You always want to present the user with a nice URL-not some nasty auto-generated ID. But I dont think you should make said "friendly url" the primary key. You should still use a "classic" auto-incremented, numeric PK and have a second column that is a unique "friendly url". Why?
- All the comment tables, ratings
tables, whatever tables that have a
relationship with your content table
can use the numeric primary key.
This means smaller indexes and lower
memory use.
- Somebody will want to
change the friendly url. If you've
got a numeric primary key, you don't
have to update any of your dependent
tables (or have the DB do it via a
cascading update).
- In the future,
you can abstract out the URL bits
into another table. Said table can
then store "legacy" URL mappings
that issue redirects to the primary
"real" URL map. Then when the user
wants to change the friendly URL,
you don't have to break the all the
inbound legacy URL's. Couldn't do
this if your primary key was the
"friendly URL".
- I'd still be inclined to use the numeric primary key in all my AJAX goo (for example, a post_new_comment() javascript function would take the primary key, not some friendly URL). The only time I'd use the friendly URL is in any user-facing URL structure.

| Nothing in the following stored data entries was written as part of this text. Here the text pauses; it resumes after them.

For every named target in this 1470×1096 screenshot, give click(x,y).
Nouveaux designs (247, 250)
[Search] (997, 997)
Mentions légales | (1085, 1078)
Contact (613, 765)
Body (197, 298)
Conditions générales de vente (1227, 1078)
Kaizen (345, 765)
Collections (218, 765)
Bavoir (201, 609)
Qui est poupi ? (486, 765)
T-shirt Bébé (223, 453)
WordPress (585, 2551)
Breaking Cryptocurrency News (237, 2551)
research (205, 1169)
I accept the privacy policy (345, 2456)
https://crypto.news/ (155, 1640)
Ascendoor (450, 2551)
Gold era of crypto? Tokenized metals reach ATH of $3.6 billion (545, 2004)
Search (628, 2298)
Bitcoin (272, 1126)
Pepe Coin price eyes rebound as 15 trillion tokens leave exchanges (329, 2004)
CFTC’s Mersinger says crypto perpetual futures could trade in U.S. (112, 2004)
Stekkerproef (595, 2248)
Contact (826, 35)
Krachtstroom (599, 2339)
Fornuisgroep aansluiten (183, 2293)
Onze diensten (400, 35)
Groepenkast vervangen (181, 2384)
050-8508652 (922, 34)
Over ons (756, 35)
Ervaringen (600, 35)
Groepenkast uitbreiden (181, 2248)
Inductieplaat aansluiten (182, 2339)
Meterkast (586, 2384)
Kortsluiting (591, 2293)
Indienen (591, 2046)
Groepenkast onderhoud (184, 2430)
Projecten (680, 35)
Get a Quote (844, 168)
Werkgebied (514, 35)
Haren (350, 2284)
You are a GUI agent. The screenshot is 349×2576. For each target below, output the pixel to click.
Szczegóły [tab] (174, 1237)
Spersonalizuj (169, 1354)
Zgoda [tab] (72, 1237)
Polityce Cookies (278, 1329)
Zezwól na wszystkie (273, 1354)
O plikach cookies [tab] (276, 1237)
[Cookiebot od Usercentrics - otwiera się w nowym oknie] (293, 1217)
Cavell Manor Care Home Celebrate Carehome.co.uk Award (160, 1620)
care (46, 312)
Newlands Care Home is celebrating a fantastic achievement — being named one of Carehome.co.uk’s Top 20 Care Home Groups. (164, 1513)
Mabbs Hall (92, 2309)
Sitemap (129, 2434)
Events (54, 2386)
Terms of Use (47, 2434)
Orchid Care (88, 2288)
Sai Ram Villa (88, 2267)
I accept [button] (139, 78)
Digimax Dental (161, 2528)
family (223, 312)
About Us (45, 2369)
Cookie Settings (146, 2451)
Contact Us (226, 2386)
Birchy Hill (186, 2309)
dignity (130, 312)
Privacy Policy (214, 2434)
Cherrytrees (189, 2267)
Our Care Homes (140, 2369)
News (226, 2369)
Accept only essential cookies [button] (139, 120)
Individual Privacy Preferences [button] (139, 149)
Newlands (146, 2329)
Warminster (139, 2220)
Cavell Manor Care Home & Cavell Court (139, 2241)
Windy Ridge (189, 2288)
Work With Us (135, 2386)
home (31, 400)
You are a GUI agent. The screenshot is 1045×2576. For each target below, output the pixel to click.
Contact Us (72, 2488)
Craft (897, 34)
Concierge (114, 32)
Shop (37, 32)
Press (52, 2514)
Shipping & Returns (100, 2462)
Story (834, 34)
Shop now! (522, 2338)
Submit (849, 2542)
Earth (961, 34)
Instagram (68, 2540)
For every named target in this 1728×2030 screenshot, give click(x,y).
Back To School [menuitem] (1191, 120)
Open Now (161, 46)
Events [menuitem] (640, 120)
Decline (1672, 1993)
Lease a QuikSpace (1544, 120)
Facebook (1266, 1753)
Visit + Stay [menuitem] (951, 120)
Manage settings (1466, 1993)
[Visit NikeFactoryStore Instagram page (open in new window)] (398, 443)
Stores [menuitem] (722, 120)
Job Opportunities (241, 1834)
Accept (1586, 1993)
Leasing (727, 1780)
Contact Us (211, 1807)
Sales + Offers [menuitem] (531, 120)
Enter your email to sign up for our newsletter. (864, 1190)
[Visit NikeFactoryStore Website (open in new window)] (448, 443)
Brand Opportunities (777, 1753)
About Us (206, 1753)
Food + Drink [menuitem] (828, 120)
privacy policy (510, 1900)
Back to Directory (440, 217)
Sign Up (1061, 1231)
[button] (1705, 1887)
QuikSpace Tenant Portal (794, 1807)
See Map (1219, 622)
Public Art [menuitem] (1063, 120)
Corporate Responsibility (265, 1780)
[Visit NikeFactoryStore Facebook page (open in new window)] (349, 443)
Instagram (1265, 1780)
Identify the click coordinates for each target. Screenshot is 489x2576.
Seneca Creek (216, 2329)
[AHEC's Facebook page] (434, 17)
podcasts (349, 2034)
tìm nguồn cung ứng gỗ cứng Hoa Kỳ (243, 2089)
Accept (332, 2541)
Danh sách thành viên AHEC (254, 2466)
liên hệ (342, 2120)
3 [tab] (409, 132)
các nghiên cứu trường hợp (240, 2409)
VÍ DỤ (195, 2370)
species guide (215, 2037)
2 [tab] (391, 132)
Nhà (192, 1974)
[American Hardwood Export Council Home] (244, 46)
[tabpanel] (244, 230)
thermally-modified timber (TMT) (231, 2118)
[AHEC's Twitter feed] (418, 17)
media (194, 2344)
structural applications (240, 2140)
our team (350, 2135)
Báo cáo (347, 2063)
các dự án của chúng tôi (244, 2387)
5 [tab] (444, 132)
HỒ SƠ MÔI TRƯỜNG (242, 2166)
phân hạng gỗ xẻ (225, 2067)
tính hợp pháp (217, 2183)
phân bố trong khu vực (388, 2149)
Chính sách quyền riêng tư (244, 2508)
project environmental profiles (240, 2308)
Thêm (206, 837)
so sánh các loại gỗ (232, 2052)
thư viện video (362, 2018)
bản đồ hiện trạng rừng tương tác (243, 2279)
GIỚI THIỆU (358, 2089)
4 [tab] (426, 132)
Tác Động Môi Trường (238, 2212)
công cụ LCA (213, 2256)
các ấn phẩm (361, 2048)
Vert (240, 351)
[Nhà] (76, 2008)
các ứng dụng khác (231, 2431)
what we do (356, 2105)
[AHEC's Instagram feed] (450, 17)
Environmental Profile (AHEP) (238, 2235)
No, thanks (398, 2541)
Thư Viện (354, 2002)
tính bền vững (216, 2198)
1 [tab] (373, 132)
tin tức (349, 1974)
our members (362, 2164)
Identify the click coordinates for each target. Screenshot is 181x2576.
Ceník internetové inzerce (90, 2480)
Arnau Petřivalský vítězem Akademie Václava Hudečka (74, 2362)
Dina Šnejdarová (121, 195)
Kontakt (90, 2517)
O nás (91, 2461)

- As for security? If your content is access controlled, you are gonna have to check access no matter if it is the primary key or some friendly URL.
- If you allow ways to get to the content via the primary key, people might try plugging in random ID's. If your requirement for not only limited access to content, but the denial said content exists, it is a matter of the phrasing of your errors. It is the same as with login failures--you dont say "username not found" you say "bad username or password". Plugging in random values to find content is gonna be a problem for any approach you take, it is just that with numeric keys there is way fewer values to try.
Bottom line: Friendly URL's? Hell yeah. Using them as the primary key? Hell no.